One of my goals for 2016 was to put humor into my writing. (Still working on that.) I asked my critique group if anyone knew a book on writing humor, and my friend Betty offered to lend me her copy of How to Write Funny, edited by John B. Kachuba.

Sticky notes and tabs stuck out of Betty’s book, passages on many pages were either underlined or highlighted, and the margins held scribbled notes. I began reading with a notebook and pen close by. After I’d read two pages, I already had a page of notes. I knew then I needed my own copy.

funnyToday, my book is heavily annotated, adorned with different colored stickies, and whole sections are starred for further review and reference.

How to Write Funny is a collection of twelve essays by different authors, some of whom I’m familiar with, and others I’d never heard of. Also included are fifteen interviews and a roundtable panel. Jennifer Crusie also contributed a comedy “workshop,” complete with exercises I’m planning to try.

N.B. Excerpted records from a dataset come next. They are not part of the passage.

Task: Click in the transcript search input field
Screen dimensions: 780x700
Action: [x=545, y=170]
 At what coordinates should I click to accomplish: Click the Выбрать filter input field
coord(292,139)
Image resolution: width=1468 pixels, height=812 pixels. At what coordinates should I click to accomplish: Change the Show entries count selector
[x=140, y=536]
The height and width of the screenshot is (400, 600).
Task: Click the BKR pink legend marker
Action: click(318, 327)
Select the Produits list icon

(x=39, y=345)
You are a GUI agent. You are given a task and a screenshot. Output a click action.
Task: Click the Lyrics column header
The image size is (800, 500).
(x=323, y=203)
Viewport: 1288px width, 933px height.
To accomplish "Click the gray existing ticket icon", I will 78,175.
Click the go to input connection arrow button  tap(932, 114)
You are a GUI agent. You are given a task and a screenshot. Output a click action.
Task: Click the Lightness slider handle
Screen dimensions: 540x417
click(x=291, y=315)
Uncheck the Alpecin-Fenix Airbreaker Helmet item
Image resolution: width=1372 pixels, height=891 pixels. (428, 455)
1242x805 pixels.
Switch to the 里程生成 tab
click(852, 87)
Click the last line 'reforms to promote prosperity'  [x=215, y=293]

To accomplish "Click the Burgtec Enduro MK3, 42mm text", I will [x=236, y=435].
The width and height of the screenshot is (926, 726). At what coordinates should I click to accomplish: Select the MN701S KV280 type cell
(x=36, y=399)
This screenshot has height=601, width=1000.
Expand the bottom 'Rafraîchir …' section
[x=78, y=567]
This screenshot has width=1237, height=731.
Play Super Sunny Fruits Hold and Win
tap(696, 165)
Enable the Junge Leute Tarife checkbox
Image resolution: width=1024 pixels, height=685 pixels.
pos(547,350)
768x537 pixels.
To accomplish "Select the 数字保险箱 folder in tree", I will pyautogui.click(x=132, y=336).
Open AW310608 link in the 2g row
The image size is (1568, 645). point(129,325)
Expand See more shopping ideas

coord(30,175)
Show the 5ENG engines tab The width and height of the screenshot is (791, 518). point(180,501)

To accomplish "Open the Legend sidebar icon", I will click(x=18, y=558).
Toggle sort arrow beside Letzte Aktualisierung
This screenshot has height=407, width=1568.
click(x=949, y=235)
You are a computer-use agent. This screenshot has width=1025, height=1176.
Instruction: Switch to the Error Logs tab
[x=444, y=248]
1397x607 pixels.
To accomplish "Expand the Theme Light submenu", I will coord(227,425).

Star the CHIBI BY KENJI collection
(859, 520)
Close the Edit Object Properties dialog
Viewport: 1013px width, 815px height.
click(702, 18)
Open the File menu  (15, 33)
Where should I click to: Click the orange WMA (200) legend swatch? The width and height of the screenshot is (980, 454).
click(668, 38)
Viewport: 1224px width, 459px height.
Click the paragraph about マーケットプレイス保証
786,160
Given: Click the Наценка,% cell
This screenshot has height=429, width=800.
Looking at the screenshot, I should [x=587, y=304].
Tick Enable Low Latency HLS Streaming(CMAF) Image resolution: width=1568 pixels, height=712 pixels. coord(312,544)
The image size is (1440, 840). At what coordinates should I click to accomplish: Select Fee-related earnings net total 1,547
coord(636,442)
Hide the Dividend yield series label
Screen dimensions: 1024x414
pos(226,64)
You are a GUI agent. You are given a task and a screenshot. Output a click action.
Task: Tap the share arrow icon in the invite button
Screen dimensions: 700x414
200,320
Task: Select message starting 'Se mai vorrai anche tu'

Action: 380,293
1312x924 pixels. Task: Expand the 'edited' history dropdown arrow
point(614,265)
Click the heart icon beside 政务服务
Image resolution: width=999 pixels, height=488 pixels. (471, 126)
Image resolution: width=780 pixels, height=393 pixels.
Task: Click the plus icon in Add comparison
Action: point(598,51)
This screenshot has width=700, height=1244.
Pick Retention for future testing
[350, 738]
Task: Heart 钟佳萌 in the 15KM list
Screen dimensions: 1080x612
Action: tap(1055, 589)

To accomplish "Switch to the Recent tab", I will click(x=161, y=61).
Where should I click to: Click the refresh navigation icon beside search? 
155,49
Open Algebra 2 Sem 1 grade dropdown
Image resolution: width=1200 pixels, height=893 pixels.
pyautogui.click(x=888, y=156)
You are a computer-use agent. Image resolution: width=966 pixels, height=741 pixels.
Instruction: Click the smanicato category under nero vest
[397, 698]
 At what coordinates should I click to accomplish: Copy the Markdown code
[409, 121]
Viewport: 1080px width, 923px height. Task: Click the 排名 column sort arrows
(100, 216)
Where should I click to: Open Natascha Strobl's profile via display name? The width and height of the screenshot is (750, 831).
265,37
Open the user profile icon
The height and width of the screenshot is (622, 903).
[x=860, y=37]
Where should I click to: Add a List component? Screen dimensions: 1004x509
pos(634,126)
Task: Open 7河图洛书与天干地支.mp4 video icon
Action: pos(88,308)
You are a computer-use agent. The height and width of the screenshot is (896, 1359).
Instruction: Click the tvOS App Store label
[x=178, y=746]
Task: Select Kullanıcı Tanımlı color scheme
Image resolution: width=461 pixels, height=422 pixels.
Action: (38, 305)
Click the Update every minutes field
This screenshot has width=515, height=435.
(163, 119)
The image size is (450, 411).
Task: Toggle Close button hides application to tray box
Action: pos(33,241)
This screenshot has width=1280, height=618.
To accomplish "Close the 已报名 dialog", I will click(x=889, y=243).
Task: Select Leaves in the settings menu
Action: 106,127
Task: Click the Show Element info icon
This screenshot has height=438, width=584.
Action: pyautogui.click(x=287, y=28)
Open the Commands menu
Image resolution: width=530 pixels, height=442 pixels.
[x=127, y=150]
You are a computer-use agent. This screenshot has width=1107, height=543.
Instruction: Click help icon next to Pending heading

To give you an idea of the scope of the book, here are some random quotes I underlined in my copy:

  • “The comic point of view is essentially that of the stranger or alien.” (David Bouchier)
  • “…people laugh at two things: surprise and misfortune.” (J. Kevin Wolfe)
  • “Exaggerating the literal truth, if it’s done well, shows us the emotional truth of a situation.” (Connie Willis)
  • “Humor observes, analyzes and comments on the human condition.” (Esther M. Friesner)
  • “…the day I walked the entire length of the English Department at Ohio State University with my skirt caught in my panty hose, wearing no underwear. And nobody I passed said a word.” (Jennifer Crusie)
  • “…column humor comes in only five forms: 1. The anecdote 2. The one-line joke 3. Overstatement 4. Understatement 5. Ironic truth” (Mel Helitzer)
  • “At its best, humor evokes humane laughter at the universality of worldly frailities.” (Patricia Case)
  • “You can probably skewer a politician or personal injury lawyer with abandon, but you should be gentle when mocking the common man.” (Dinty Moore)
  • “…imagine what’s in the cupboard of a serial killer.” (Lee K. Abbott)
  • “Jokes are poetry…a joke is always succinct.” (Sherman Alexie)
  • “…real humor has to come from the same place your passion, your fear and your obsessions come from: your parents.” (Tom Bodett)
  • “…people laugh when they have the shock of recognizing the familiar under an unexpected light.” (Andrei Codrescu)
  • “For me, humor can fail if it’s ‘mean,’ if [it] is vengeful or sexist or defensive.” (Denise Duhamel)

The authors of the segments mentioned some of the same humorists over and over: S.J. Perelman, James Thurber, P.G. Wodehouse, Calvin Trillin, and Erma Bombeck. I bought some books by each of these authors, and I found them dated and unfunny—even Bombeck, who delighted me in the 1970s and 80s. How to Write Funny came out in 2001. I guess 16 years is old in comedy years.

Nevertheless, I recommend this book for writers who wish they were funny.